Andrés Amorós tiene pluma fluida, mirada curiosa, buen humor y se maneja en varios registros de escritura. En esta ocasión se trata de una colección de breves historias que recogen retratos, estampas e instantáneas de personajes reales o ficticios contadas con buen gusto, sin tremendismos altisonantes. Historias que cualquiera de nosotros podría haber conocido. De estas escenas versa su libro Retratos. Historias verdaderas y fingidas (Fórcola, 2024).
A uno de sus personajes le recomendó la lectura de los clásicos. Le interesaron, pero se percató de que este amigo “se fijaba mucho más en las ideas que en la belleza de la forma”: la sensibilidad estética no era su fuerte (cfr. p.48). Con este comentario me sentí aludido, pues suelo leer literatura clásica y contemporánea que tenga fondo y sea bellamente expresado. La sola floritura no me atrae y prefiero la narrativa y la poesía que dice algo con ingenio, hondura: contenido y forma, en ese orden.
Otro de sus retratados leyó un buen día una reseña que el autor hizo de uno de sus libros. Le dijo: “Además de generosa, su reseña está bastante bien. No dice demasiadas tonterías. Ya es bastante en los tiempos que corren… Pero ha de leer mucho más”. Amorós se toma la vida con bastante filosofía y no se toma a sí mismo tan en serio. Por otro lado, es un buen consejo esto de leer mucho más. Se gana en profundidad, altura, horizonte y, también en humildad. No dejamos de aprender y asombrarnos ante descubrimientos escondidos en las ranuras de los escritos. Este asombro suele pasar cuando, al cabo de poco o mucho tiempo, releemos textos y volvemos a descubrir la pólvora.
Este mismo personaje, igualmente, lo animó a moverse por los otros caminos del arte: pintura, escultura, música, cine. Él le enseñó, comenta Amorós, “mucho más que la mayoría de los profesores que me dieron clase en la facultad: me dio pistas sobre nombres, lugares, lazos ocultos entre diversas parcelas del arte. De él aprendí, sobre todo, curiosidad, libertad de espíritu, ganas de trabajar y de disfrutar de todo lo bueno de la vida (p. 59)”. Es una maravilla encontrarse con maestros magnánimos dispuestos a desarrollar las vetas del buen saber y del buen querer anidados en el alma de las personas.

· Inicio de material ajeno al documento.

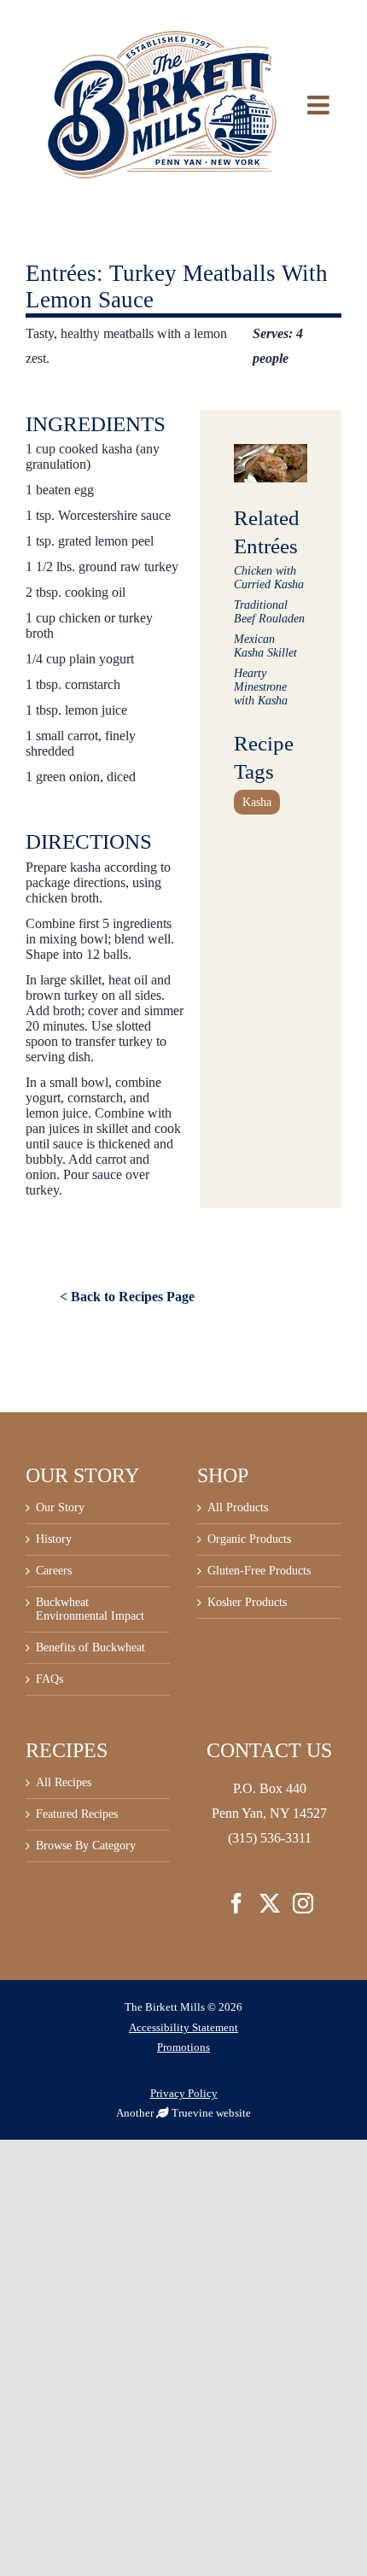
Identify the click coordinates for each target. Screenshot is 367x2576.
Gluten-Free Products (259, 1570)
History (54, 1539)
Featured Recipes (77, 1814)
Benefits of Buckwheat (90, 1647)
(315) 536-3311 (270, 1838)
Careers (54, 1570)
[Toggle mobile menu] (331, 105)
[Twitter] (269, 1903)
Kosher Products (247, 1602)
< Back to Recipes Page (127, 1296)
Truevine (192, 2112)
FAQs (49, 1679)
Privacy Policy (184, 2093)
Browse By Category (86, 1845)
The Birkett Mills (165, 2007)
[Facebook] (236, 1903)
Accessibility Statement (183, 2027)
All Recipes (63, 1782)
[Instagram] (303, 1903)
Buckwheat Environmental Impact (90, 1609)
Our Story (60, 1507)
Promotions (183, 2047)
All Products (237, 1507)
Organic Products (249, 1539)
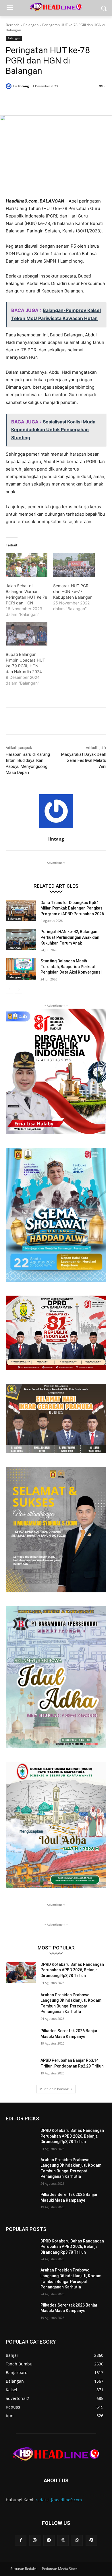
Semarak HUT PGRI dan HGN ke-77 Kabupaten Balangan (72, 591)
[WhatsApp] (69, 101)
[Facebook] (29, 101)
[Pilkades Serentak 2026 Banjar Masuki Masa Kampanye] (21, 2038)
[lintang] (9, 86)
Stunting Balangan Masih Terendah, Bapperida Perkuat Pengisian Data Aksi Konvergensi (70, 966)
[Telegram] (49, 2540)
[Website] (63, 2540)
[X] (43, 101)
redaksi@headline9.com (59, 2499)
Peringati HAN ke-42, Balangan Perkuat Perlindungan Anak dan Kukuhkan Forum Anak (69, 937)
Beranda (13, 24)
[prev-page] (9, 989)
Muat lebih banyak (54, 2088)
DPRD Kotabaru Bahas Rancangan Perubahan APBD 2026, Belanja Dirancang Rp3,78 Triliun (72, 1970)
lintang (23, 86)
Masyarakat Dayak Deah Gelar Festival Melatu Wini (83, 760)
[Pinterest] (56, 101)
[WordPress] (91, 2540)
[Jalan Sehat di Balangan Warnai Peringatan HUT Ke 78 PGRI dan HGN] (26, 565)
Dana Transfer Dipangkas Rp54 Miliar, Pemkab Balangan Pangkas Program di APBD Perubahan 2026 (72, 908)
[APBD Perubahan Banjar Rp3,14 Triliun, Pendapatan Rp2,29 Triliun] (21, 2068)
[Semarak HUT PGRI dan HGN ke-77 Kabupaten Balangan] (74, 565)
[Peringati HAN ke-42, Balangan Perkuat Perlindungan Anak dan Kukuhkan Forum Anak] (21, 939)
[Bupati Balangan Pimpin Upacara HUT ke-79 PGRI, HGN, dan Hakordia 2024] (26, 634)
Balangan (30, 24)
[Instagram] (34, 2540)
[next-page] (18, 989)
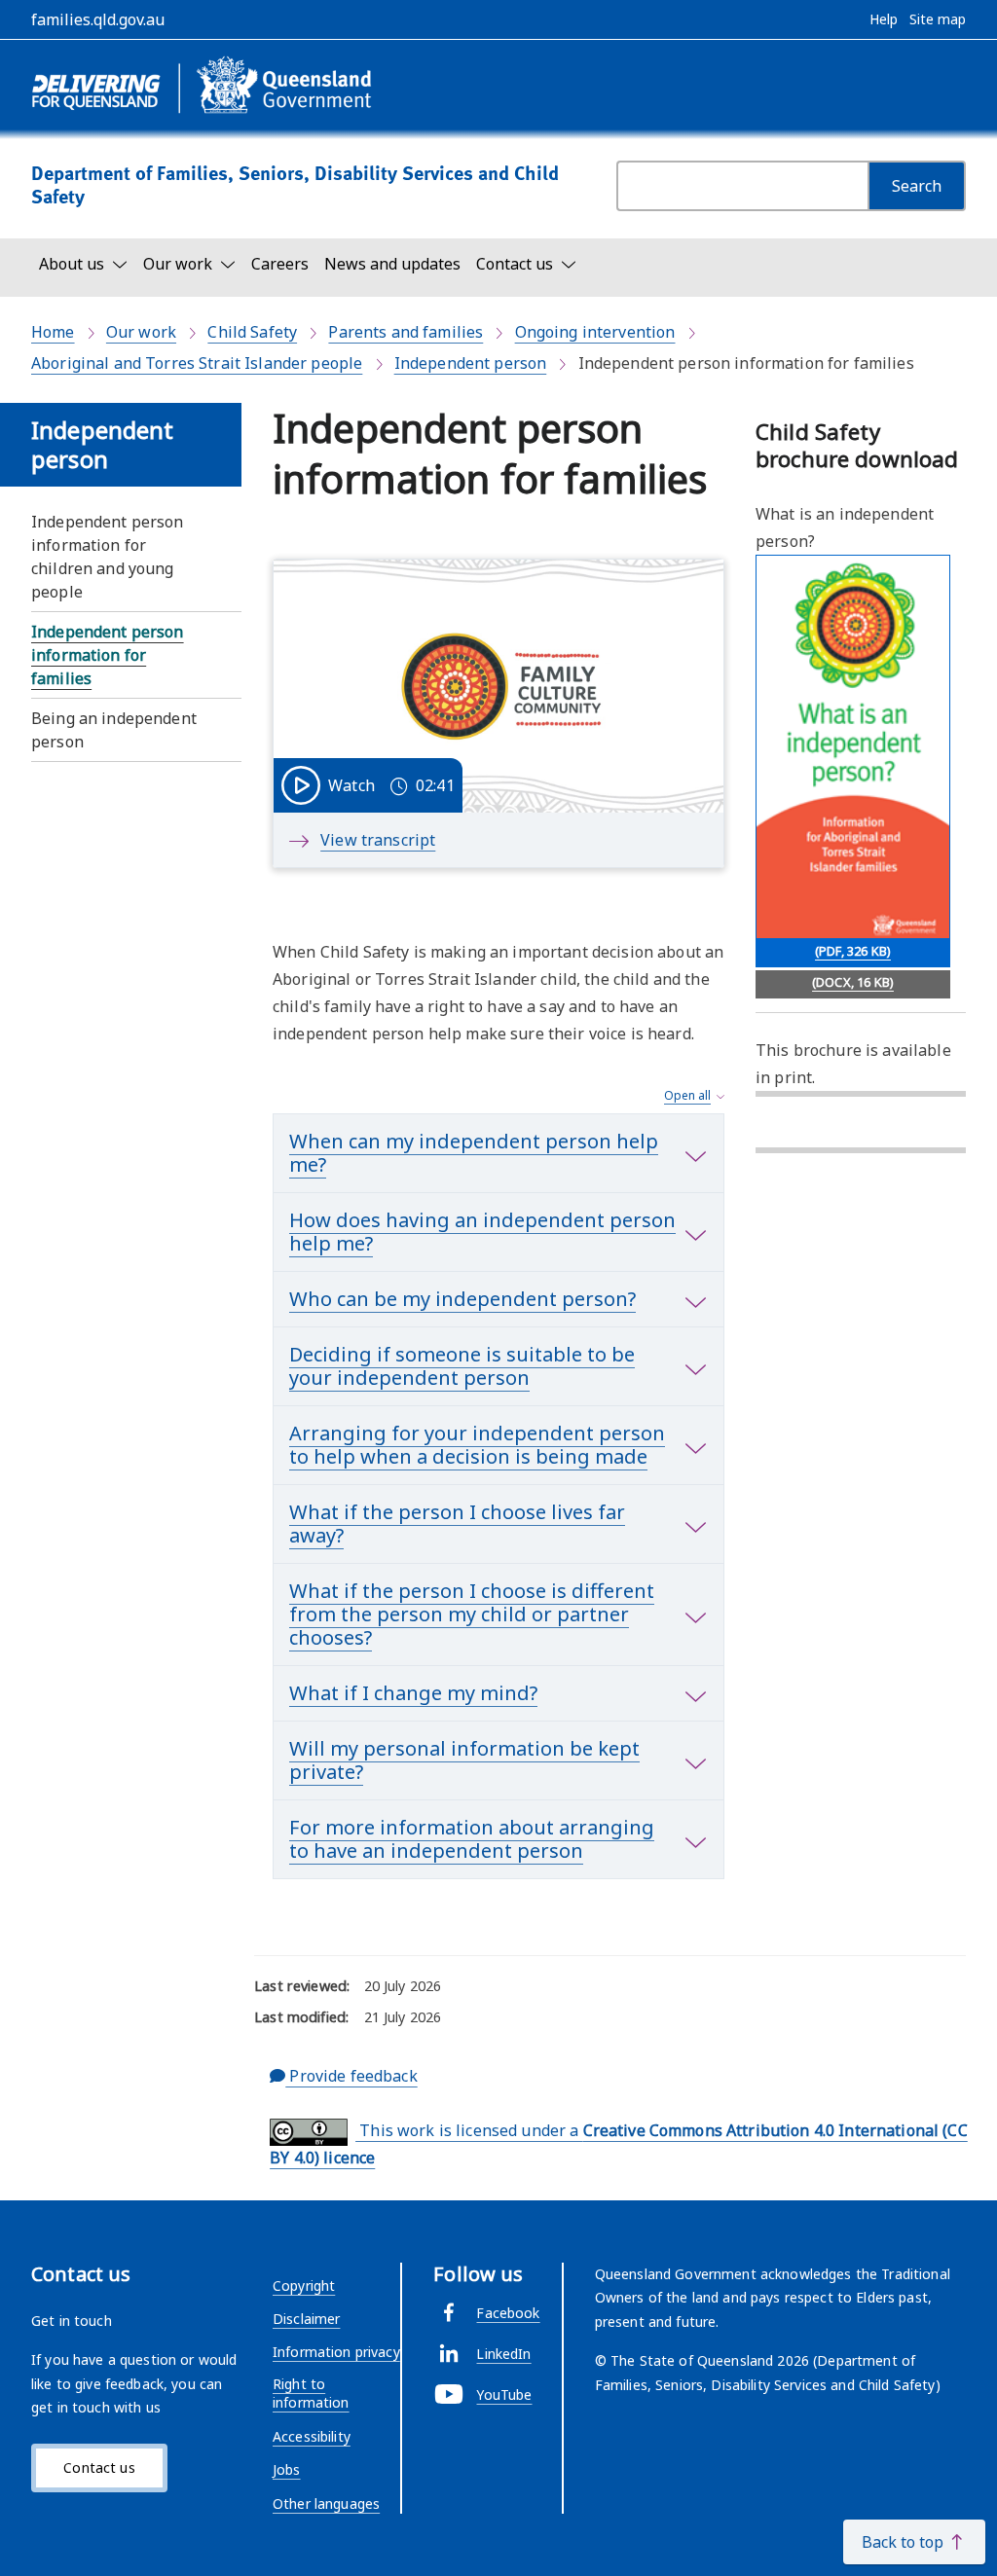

Otro de sus amigos era un músico: “No tenía la vanidad del artista divo, sino el amor a la obra bien hecha del honrado artesano. Dominaba su oficio (p. 89)”. Todo un programa de vida. Nos recuerda aquel dicho de Antonio Machado: “Despacito y buena letra, que el hacer las cosas bien, importa más que el hacerlas”. La tarea, la obra, el trabajo bien acabado; no sólo hacer muchas cosas, en menos tiempo, sino hacer lo debido y hacerlo con empeño, ya sea la obra pequeña o grande, modesta o compleja. Se agradece esa dedicación en cualquier oficio, un trabajo al que le ponemos colocar la firma porque lo hemos puesto todo. Calidad, dedicación, seriedad, pericia, estudio son los ingredientes adecuados para la buena obra del artesano honesto. Un modo de hacer florecer la ciudad de los hombres y la ciudad de Dios.
De un famoso dramaturgo dice Amorós: “Tenía cerca de ochenta años, pero conservaba la mirada y la sonrisa de un niño pequeño. Pocas veces he conocido a un anciano con un aspecto tan alegre, como un niño feliz (p. 95)”. El espíritu alegre y jovial vitaliza el cuerpo, se nota en la mirada. Tantas veces, es el espíritu quien levanta al cuerpo y colorea el ánimo. Encontrarse con rostros alegres anima. La alegría, como el bien, es difusiva. En cambio, los pincha globos enrarecen el clima vital, con sus expresiones ácidas y su tono desencantado. Enhorabuena si aprendemos a envejecer sin acidez espiritual.
Retratos, un libro para disfrutar, pensar y sonreír.